Fabricating Large Wooden Columns

Brainstorming session about how to make 9-foot-high non-loadbearing decorative columns. February 5, 2007

I would like to make some decorative (non-load bearing) pillars/columns for a client. The total height of the pillars will be 3m(+/-9ft). Painted white, so I don't have to worry about what grade of wood to use.

I am aware of the fact that one cannot put that length of lumber in a lathe. The only idea I have is to laminate the timber to a PVC pipe, fill the gaps with resin, sand and paint. Does this sound feasible, or are there better alternatives?

Forum Responses
(Architectural Woodworking Forum)
From contributor J:
I would stave build it, then turn it on a lathe. Barring that, I would find a company that builds columns and buy one. There are many companies which have experience in that area. Laminating around PVC is not a good idea - something is going to fail due to seasonal movement of the wood.

From contributor R:
Contact George Pagels Co. Their whole business is making columns. They made some walnut columns for me that were great and I thought reasonably priced.

From contributor D:
The problem with columns of PVC - other than its exclusion of everybody's favorite building material - is that they have no entasis. A column without entasis is just a tube.

The classic columns all have the same fairly complicated formula to figure the taper to make them look right. A proper column not only looks right, but looks a whole heck of a lot better than some tube.

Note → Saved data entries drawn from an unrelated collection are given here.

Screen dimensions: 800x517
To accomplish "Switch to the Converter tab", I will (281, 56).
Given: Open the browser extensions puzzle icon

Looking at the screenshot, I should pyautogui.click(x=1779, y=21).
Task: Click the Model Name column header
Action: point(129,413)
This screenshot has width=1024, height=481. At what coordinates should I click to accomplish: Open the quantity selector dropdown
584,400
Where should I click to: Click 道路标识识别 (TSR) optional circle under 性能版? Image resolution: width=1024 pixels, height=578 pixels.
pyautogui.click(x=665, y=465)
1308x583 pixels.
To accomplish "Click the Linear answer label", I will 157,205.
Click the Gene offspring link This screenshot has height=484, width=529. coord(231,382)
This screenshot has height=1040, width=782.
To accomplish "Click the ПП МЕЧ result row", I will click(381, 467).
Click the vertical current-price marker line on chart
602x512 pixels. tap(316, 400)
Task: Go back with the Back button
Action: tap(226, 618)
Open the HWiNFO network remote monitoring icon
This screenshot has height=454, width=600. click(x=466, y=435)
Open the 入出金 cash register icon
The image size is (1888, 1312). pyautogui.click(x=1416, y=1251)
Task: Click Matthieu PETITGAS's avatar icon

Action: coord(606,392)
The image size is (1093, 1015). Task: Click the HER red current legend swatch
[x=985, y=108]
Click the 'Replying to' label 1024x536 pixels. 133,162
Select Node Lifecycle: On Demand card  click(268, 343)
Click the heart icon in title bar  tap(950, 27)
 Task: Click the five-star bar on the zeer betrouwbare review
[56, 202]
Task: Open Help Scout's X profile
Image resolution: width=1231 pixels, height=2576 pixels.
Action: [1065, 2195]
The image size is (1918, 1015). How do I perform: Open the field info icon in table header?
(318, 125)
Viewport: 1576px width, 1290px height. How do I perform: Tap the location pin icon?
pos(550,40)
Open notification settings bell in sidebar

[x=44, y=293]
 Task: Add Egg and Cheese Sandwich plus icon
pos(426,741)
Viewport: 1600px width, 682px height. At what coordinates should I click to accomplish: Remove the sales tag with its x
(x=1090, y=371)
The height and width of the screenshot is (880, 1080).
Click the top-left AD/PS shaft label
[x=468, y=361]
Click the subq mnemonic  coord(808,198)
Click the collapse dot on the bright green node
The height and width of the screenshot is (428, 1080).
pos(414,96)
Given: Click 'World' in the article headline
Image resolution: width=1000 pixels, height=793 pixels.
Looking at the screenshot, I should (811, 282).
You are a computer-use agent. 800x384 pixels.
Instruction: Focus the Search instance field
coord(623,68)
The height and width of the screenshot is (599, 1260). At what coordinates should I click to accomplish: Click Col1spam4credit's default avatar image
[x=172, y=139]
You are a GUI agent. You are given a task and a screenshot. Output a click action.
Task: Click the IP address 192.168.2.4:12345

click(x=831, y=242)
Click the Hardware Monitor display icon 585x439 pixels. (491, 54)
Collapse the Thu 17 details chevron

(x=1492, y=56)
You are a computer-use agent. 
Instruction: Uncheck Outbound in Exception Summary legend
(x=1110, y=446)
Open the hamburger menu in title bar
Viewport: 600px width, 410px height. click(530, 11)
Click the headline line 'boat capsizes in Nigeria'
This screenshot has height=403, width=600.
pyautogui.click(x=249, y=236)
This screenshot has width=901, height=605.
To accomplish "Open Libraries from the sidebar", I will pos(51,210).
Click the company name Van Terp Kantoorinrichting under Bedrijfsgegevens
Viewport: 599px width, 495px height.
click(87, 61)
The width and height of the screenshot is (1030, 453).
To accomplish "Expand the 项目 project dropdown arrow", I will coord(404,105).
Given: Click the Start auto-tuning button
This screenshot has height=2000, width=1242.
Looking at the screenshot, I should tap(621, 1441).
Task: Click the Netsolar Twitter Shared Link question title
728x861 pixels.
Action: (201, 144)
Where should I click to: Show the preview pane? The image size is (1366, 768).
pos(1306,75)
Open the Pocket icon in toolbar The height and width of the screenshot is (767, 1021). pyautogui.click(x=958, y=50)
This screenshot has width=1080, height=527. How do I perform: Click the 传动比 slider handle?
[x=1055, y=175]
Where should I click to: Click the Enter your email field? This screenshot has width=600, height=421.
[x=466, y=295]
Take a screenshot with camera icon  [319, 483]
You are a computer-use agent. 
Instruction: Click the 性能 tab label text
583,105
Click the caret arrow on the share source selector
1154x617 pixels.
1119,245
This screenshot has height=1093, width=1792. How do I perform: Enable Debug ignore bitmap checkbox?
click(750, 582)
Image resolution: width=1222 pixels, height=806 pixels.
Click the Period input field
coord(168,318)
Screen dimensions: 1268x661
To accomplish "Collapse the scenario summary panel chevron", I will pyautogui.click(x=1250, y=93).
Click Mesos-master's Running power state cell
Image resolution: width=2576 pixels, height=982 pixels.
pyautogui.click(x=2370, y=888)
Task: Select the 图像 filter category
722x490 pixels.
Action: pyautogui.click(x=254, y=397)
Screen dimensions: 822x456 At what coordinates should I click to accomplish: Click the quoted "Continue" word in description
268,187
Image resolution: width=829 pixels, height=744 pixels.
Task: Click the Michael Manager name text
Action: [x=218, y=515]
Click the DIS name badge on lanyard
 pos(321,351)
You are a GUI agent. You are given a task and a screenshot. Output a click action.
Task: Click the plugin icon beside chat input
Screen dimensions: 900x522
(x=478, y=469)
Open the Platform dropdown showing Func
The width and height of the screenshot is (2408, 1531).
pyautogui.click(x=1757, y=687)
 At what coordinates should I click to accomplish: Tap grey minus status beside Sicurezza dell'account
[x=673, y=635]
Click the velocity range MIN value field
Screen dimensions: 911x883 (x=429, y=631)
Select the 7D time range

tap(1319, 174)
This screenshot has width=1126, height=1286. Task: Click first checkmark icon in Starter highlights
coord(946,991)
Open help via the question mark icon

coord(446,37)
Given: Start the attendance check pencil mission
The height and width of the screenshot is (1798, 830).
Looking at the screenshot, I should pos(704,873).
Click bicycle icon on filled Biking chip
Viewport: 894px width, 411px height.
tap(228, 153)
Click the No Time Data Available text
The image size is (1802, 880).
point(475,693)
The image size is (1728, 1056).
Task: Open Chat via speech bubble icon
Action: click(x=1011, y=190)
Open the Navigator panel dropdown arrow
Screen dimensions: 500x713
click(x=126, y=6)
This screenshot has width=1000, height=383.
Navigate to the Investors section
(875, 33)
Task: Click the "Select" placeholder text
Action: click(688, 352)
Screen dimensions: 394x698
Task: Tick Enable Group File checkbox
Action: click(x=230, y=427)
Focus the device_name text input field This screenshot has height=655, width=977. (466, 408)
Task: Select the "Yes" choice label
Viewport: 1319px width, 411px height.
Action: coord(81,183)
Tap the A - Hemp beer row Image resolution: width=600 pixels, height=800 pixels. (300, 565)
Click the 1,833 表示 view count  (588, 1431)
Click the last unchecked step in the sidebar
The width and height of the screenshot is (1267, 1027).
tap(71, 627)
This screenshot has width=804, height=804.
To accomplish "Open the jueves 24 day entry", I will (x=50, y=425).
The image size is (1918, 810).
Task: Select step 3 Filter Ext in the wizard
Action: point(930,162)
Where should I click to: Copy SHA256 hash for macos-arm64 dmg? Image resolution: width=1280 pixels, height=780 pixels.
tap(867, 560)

You can easily approximate the taper on the lathe, without actually having to taper the staves. Study good photographs and you will see how the entasis lays out.

From the original questioner:
Thanks for the info. I was planning on wrapping the finished shape in a couple of sheets of fiberglass, specifically to avoid seasonal movement. How/where does one find a lathe that can chuck something that long?

The columns wouldn't be load bearing and entasis could be worked in, should I get the shaping right. My biggest concern would be the lathe.

From contributor J:
Seasonal movement of wood cannot be avoided - something is going to break, eventually. If fiberglass is to be the final surface, then skip the wood and find a material that is compatible with the thermal shrinkage rates of PVC and fiberglass and use that as the bulk material.

As for a lathe large enough to turn columns, I built my own. They, like the columns, can be purchased, too. It all depends upon which business you wish to be in and where you wish to spend your money.

If you have no lathe, are only going to build a few columns, are not concerned with the design issues of classical columns, perhaps buying the columns would be the shortest path to completion of this task.

From contributor S:
There were lathes made to turn stuff that size at one time. In the UK, Wadkin used to build a monster called the RU. I know one guy who has one of these with an 18 foot bed. He's an architectural woodturner. Unfortunately he's over here in the UK. But realistically these lathes were always pretty rare and are getting rarer by the year.

So instead of PVC pipe, have you thought about using cardboard tube? This is made in a variety of standard sizes for manufacturing dry goods and food drums, etc. and the firms who make this seem to have fairly low minimum order quantities. These tubes are strong enough to stand up to shipping and being made from wood pulp, which is what paper is, will glue up using conventional wood glues without any worries about seasonal movement pulling the glue joints apart.

From the original questioner:
I could outsource the pillars, but that wouldn't be fun and I won't be able to put "column maker" on my business card.

I actually did give a thought to cardboard. Also thin MDF and ply. The nice thing about PVC is its availability, and if I do it right, its re-usability... I know we in South Africa use the cardboard forms for concrete pillars and such, but I still need to find a supplier. I thank you for your input.

From contributor D:
I currently turn up to 14 feet in length on a Powermatic with a wooden extension bed, all bolted to floor and wall. Recess the centers, turn it down slow, remote start and let it spin a while before stepping up to one exciting turning job! I learned to turn with a wood bed lathe, babbit bearings, open pulleys, that did up to 18 feet in length x 28" swing.

I missed the part about attaching wood to the PVC. Redundant in my opinion. Wood is the way it has been done (if not stone) for centuries, so it is achievable for you.

From contributor A:
Since it gets painted, why can't you turn it in sections? I don't know what kind of lathe experience you have, but if sufficient, you should be able to do it very easily. I would divide the column into thirds or divide it in half depending on your lathe, and put mortise and tenon on the ends so they nest together.